GIVEN TASK:
Transcribe, word for word, the section of the market commentary starting at "July ISM manufacturing" and ending at "55.3 in June.".

Fed speakers will be closely scrutinized this week. We do not think Fed officials are very happy with the market’s dovish take on its decision last week and they are likely to push back this week. As such, prepare for comments that tilt decidedly hawkish. Evans, Mester, and Bullard speak today. Harker, Barkin, and Kashkari speak tomorrow. Mester speaks again Thursday and Barkin speaks again Friday. Over the weekend, uber-dove Kashkari reiterated that the Fed is focused on lower inflation, noting that “We are committed to bringing inflation down and we’re going to do what we need to do. We are a long way away from achieving an economy that is back at 2% inflation, and that’s where we need to get to.” We concur.
Inflation expectations have risen after the perceived Fed pivot. The 10-year inflation breakeven spiked from 2.35% up to nearly 2.50% on the FOMC decision day July 27. Presumably, this suggests that the market views the Fed as being slightly more lax on its fight against inflation. Yet the nominal 10-year yield is falling precipitously and traded as low as 2.51% earlier today. As a result, the real 10-year yield has plummeted to a mere 5 bp from 82 bp in mid-June and 72 bp in early July.
July ISM manufacturing PMI was solid. Headline came in at 52.8 vs. 52.0 expected and 53.0 in June. The details were a bit mixed but overall decent, as prices paid plunged to 60.0 vs. 73.5 expected and 78.5 in June, the lowest level since August 2020. Of note, supplier deliveries fell to 55.2 vs. 57.3 in June and backlog of orders fell to 51.3 vs. 53.2 in June, both the lowest since 2020. The lower these two numbers are, the lower the strains in the supply chains. Employment rose to 49.9 vs. 48.2 expected and 47.3 in June, while production fell to 53.5 vs. 54.9 in June. ISM services PMI will be reported tomorrow. Headline is expected at 53.7 vs. 55.3 in June.

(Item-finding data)
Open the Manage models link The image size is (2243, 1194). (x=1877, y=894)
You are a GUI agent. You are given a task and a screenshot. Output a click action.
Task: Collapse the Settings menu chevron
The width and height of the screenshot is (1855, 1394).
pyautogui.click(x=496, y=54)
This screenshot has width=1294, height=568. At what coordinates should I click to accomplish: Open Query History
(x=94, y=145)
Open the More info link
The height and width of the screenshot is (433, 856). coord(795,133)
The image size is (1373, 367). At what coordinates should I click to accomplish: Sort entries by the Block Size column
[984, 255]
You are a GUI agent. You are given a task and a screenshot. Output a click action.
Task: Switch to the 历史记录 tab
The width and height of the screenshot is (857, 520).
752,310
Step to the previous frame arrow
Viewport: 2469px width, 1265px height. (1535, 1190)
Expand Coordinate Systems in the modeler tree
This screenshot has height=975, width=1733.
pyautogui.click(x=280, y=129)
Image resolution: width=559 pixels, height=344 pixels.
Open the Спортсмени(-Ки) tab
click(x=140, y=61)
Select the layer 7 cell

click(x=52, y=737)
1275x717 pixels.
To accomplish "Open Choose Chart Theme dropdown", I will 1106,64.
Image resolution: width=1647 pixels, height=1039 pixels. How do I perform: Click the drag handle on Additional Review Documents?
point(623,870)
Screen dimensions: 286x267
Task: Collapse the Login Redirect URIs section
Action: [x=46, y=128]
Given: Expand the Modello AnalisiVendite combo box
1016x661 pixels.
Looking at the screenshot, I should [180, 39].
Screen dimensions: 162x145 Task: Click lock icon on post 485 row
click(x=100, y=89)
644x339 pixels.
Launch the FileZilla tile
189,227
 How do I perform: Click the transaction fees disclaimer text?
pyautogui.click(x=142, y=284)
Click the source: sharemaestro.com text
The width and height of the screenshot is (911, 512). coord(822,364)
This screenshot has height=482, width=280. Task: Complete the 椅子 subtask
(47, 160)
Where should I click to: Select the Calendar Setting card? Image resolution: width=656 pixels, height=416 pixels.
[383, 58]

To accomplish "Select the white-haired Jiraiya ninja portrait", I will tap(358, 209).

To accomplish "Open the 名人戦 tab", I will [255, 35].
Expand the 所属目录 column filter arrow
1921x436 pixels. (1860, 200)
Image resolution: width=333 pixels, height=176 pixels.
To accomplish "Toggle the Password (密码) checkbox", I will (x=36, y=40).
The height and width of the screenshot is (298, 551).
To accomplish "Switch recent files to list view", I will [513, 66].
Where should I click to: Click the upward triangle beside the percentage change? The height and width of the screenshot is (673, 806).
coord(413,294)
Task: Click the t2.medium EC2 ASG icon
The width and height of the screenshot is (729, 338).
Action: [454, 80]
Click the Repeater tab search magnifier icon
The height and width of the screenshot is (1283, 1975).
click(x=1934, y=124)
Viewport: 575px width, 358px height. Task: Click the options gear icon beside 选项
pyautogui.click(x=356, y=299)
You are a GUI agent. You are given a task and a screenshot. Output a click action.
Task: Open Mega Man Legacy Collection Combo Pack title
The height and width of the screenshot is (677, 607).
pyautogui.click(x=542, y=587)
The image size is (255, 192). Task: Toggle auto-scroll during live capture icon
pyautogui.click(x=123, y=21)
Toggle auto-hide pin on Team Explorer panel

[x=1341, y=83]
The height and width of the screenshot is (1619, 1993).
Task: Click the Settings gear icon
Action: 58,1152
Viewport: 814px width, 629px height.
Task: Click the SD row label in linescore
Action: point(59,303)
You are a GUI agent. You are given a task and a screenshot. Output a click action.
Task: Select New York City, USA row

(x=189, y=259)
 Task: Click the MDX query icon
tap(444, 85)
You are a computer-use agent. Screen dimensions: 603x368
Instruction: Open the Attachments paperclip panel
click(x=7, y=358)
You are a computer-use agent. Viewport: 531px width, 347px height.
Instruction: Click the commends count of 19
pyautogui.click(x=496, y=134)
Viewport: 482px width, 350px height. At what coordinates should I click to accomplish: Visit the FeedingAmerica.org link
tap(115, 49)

TASK RESULT:
July ISM manufacturing PMI was solid. Headline came in at 52.8 vs. 52.0 expected and 53.0 in June. The details were a bit mixed but overall decent, as prices paid plunged to 60.0 vs. 73.5 expected and 78.5 in June, the lowest level since August 2020. Of note, supplier deliveries fell to 55.2 vs. 57.3 in June and backlog of orders fell to 51.3 vs. 53.2 in June, both the lowest since 2020. The lower these two numbers are, the lower the strains in the supply chains. Employment rose to 49.9 vs. 48.2 expected and 47.3 in June, while production fell to 53.5 vs. 54.9 in June. ISM services PMI will be reported tomorrow. Headline is expected at 53.7 vs. 55.3 in June.